Salva pelo pai

Augusto Fidelis

Lembro-me como se fosse hoje. Na sua última vinda a Divinópolis, dona Mariquita reuniu-se com seleta plateia no salão nobre do Estrela do Oeste Clube, durante um lauto café organizado por seus ex-alunos, para matar saudade da mestra. Era véspera do Dia dos Pais. Em determinado momento, a Internacional contou a seguinte história.

Estava ela sentada num banco do Parque Monceau, que fica no Centro de Paris, absorta na sua leitura diária, quando algo lhe chamou a atenção. De repente, passou bem na sua frente um coelho brando, de olhos róseos, colete vermelho, e dizia: “Estou atrasado”. Dona Mariquita deu um pulo do banco e exclamou para si mesma: “Caramba, que negócio é esse, um coelho falante?!”. Para aumento da sua surpresa, o coelho tirou do bolso do colete um relógio e, depois de conferir as horas, falou de novo: “Vou chegar muito atrasado”.

Incrédula, dona Mariquita saiu ao encalce do orelhudo e o viu desaparecer num buraco ao pé de uma grande árvore, que fica bem no meio do parque. Ao se agachar, para ver onde o danado se enfiou, foi atraída para dentro e ela começou a cair no vácuo, como uma pluma ao vento. Ao chegar ao fundo, logo descobriu que estava noutro mundo. Embora encantada com tudo que via, entrou em estado de choque ao ver uma lagarta que fumava tranquilamente num cachimbo dourado.

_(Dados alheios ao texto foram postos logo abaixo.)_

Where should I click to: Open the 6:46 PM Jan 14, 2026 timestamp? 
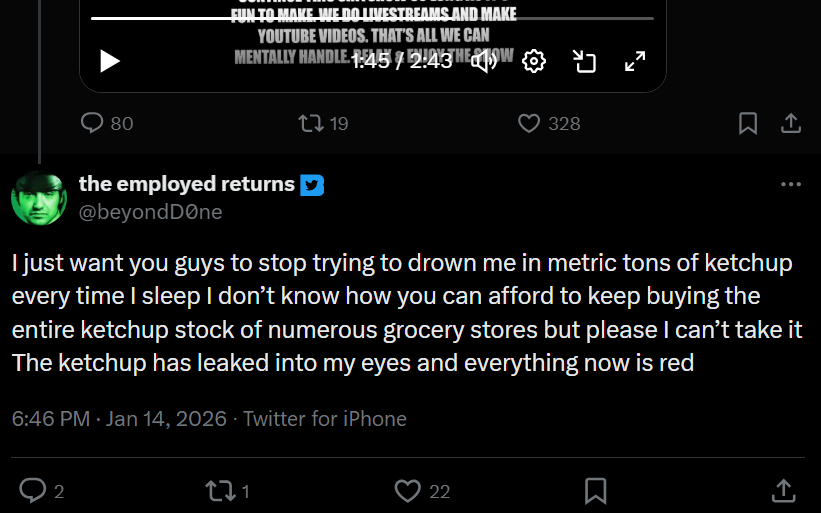coord(119,419)
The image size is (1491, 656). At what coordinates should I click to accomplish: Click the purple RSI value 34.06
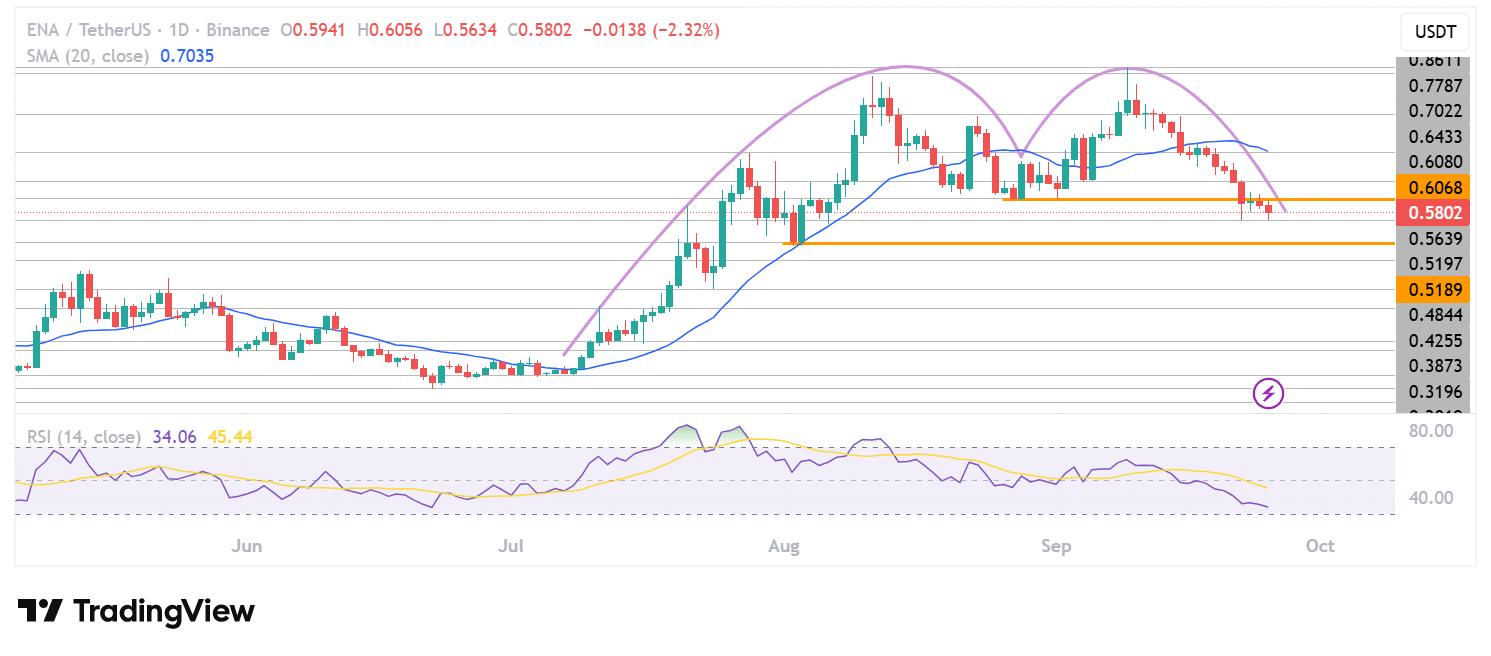[174, 435]
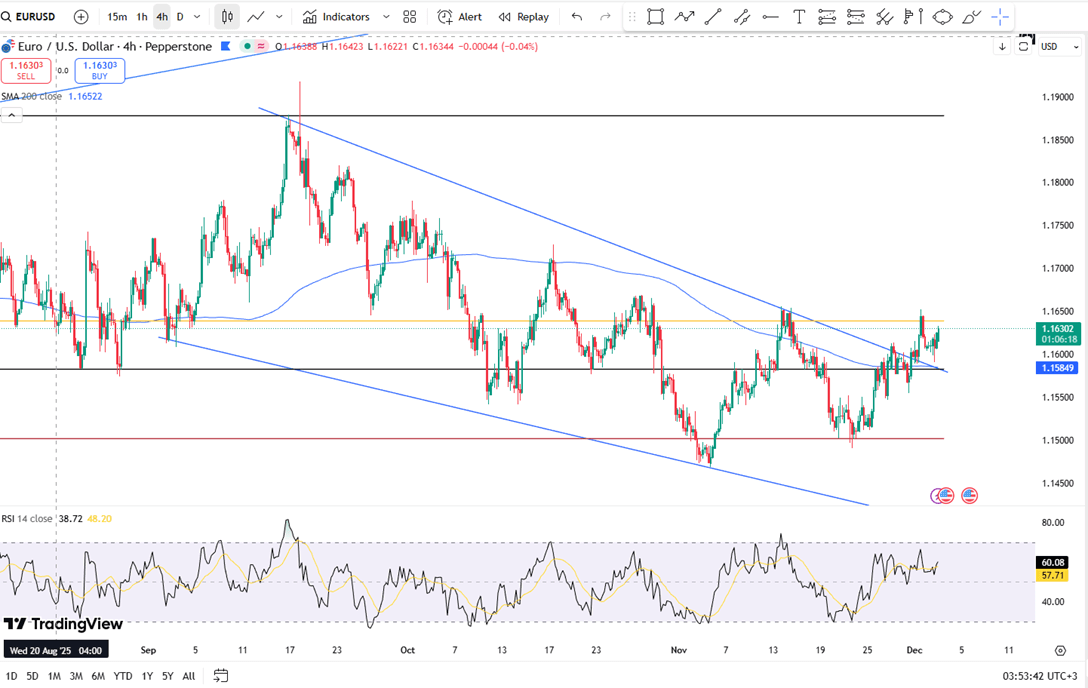Image resolution: width=1088 pixels, height=688 pixels.
Task: Switch chart type to candlesticks
Action: click(227, 17)
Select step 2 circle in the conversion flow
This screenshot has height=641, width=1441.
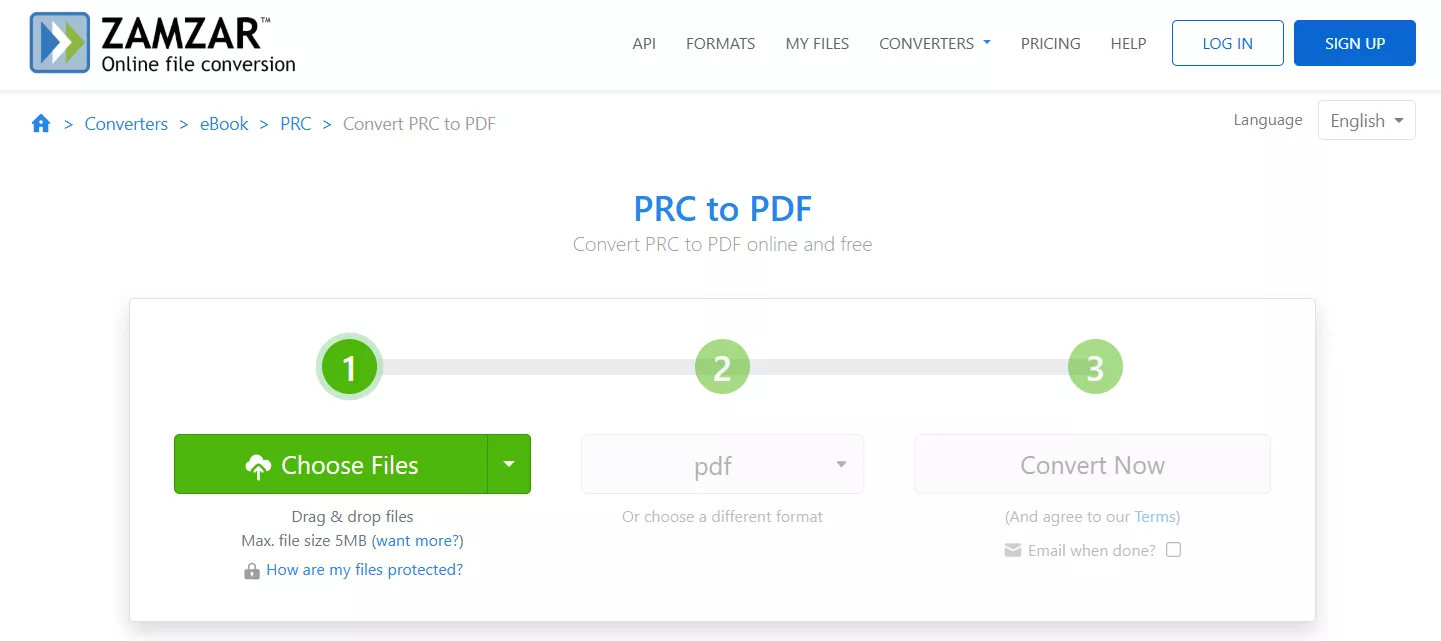coord(722,366)
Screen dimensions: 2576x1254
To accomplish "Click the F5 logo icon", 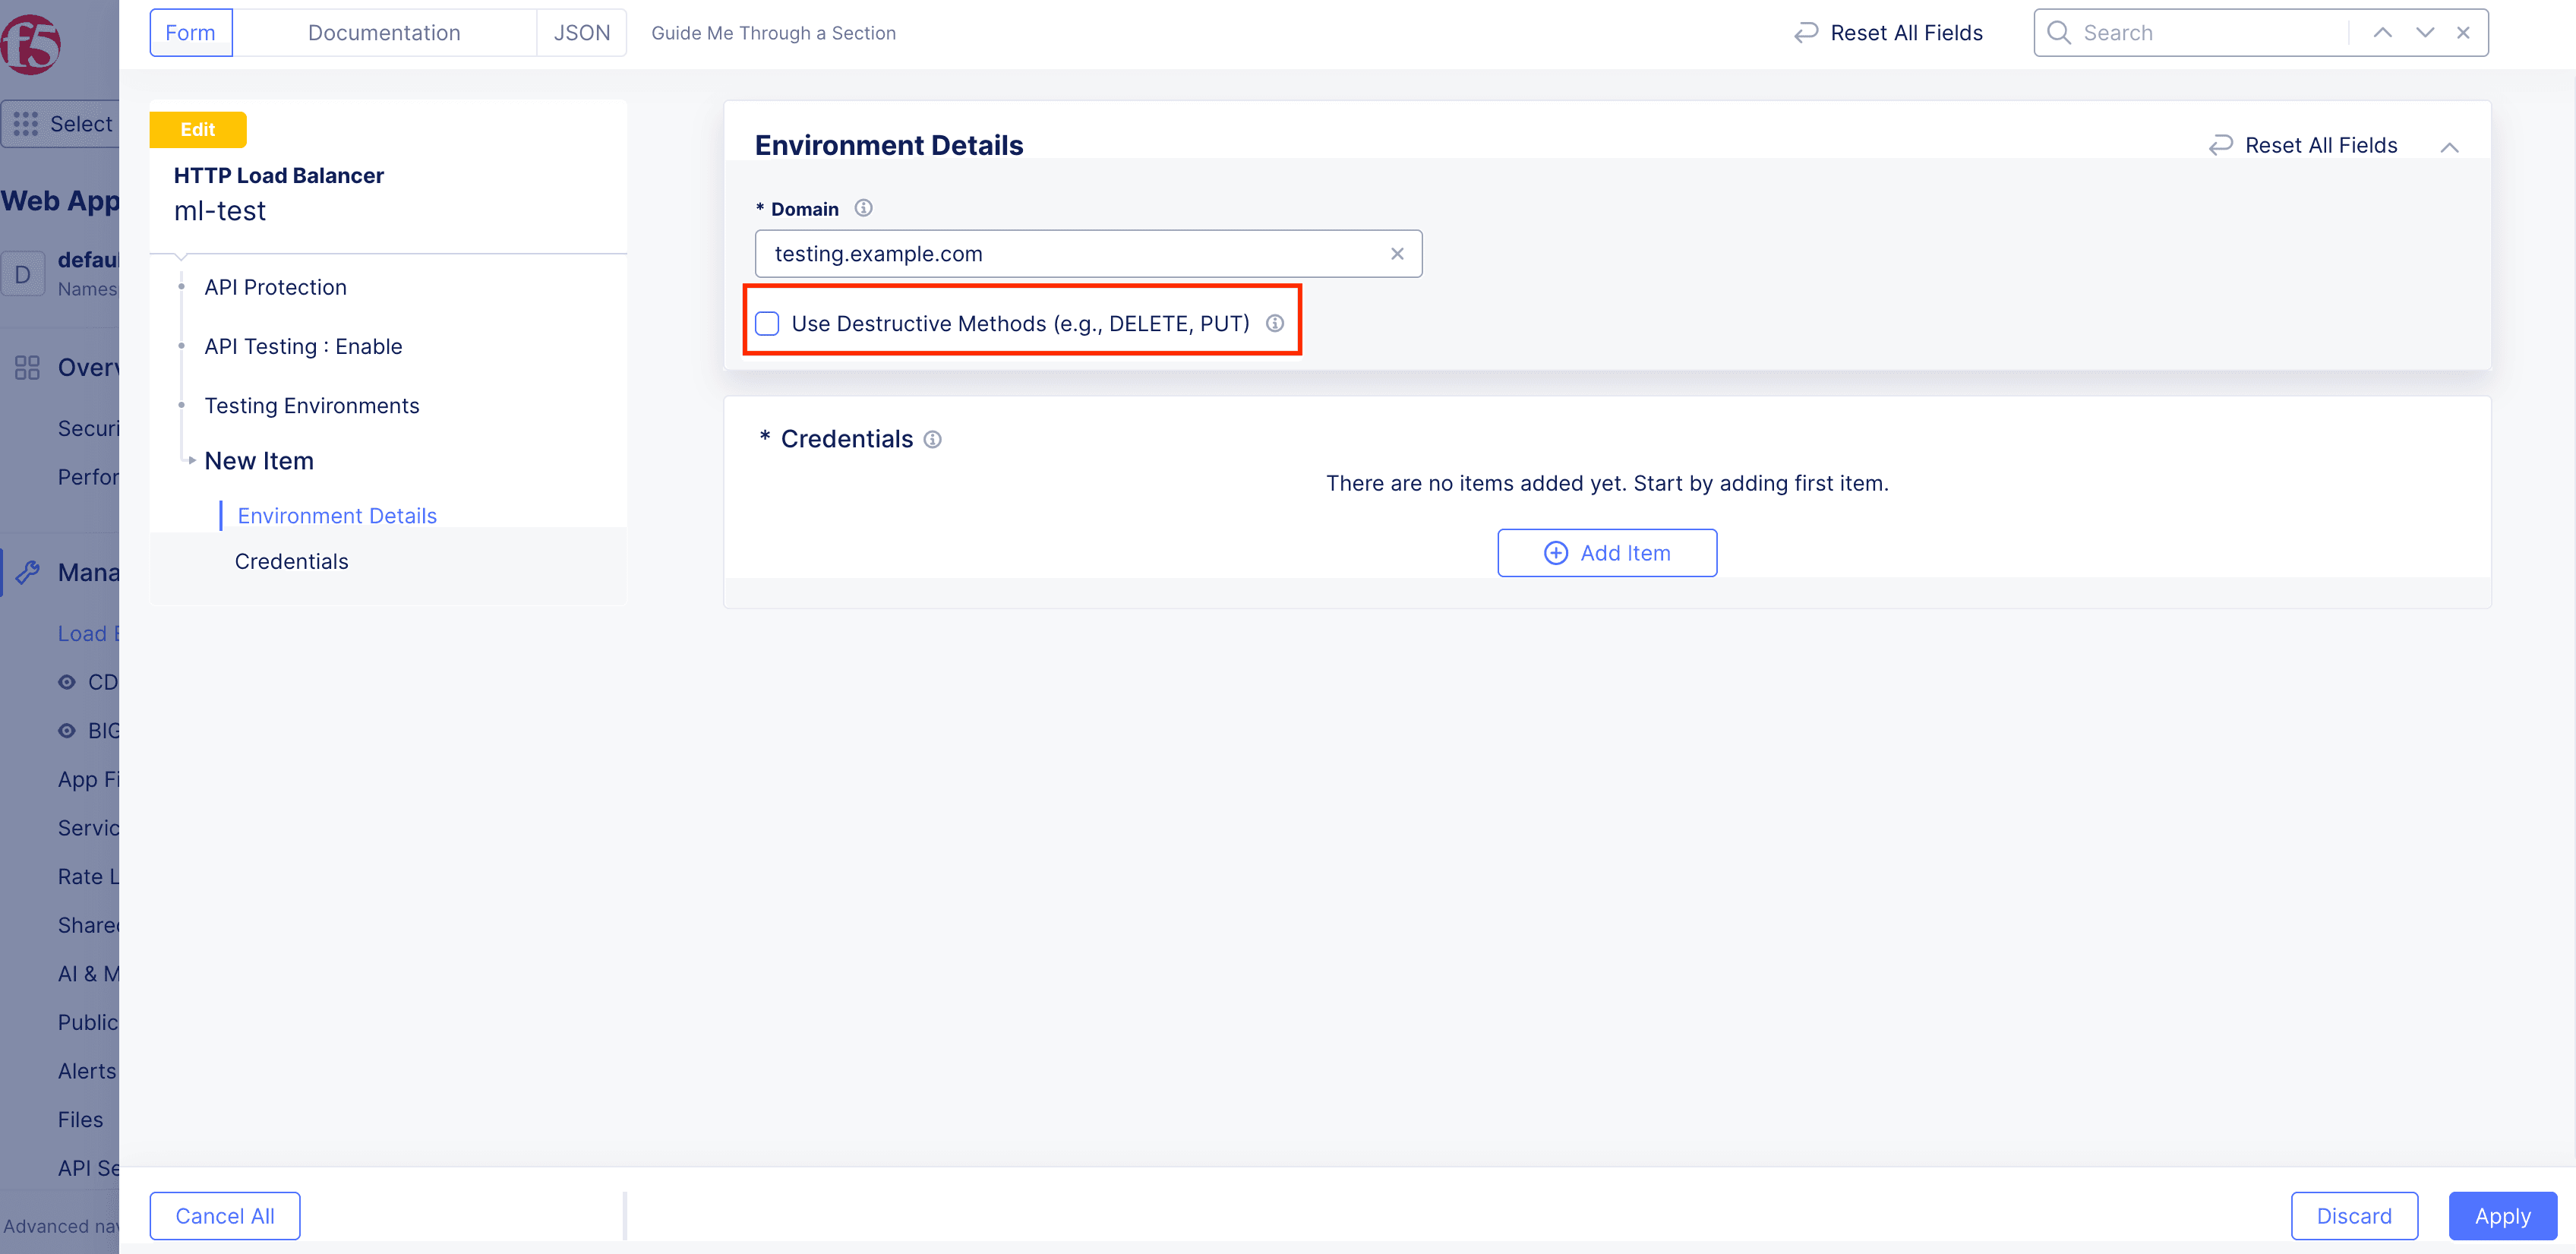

“Se esta lagarta fuma, deve falar também”, disse para si, já refeita. Em seguida, perguntou: “Dona lagarta, que rumo devo tomar?”. A lagarta deu uma baforada e respondeu: “Para quem não sabe aonde quer ir, qualquer direção serve. Siga adiante, mas cuidado com a rainha”.

Ao volver o olhar, a Internacional deparou-se com o coelho, que seguia adiante recitando a mesma ladainha: “Estou atrasado!”. Ao tentar correr atrás do retardatário, dona Mariquita se viu agarrada por uma legião de soldados de cartas de baralho, e uma voz logo sentenciou: “Cortem a cabeça dela!”.

Porém, em meio à soldadesca, outra voz se elevou: “Clemência, Majestade, esta é a minha filha, a Mariquita!”. Atônita, a Internacional exclamou: “Meu pai, o que faz aqui?!”. Ele respondeu: “Sabendo que você ia se meter numa enrascada, vim salvá-la. Enquanto vivi você me amou, respeitou e me deu muitas alegrias. Agora, receba a sua recompensa”.

O pai, então, pegou-a nos braços e ela desmaiou de emoção. Quando voltou a si, estava sentada no mesmo banco, e o livro, que lia, caído a seus pés. Uma repórter enxerida, que havia no Jornal Agora, insistia: “Mas isso foi um sonho, né?!”. Por pouco não teve a cabeça cortada. A sorte é que dona Mariquita tinha pressa para ir ao túmulo de seu pai, para reverenciar a sua memória. A propósito, caro leitor, estima leitura: feliz Dia dos Pais!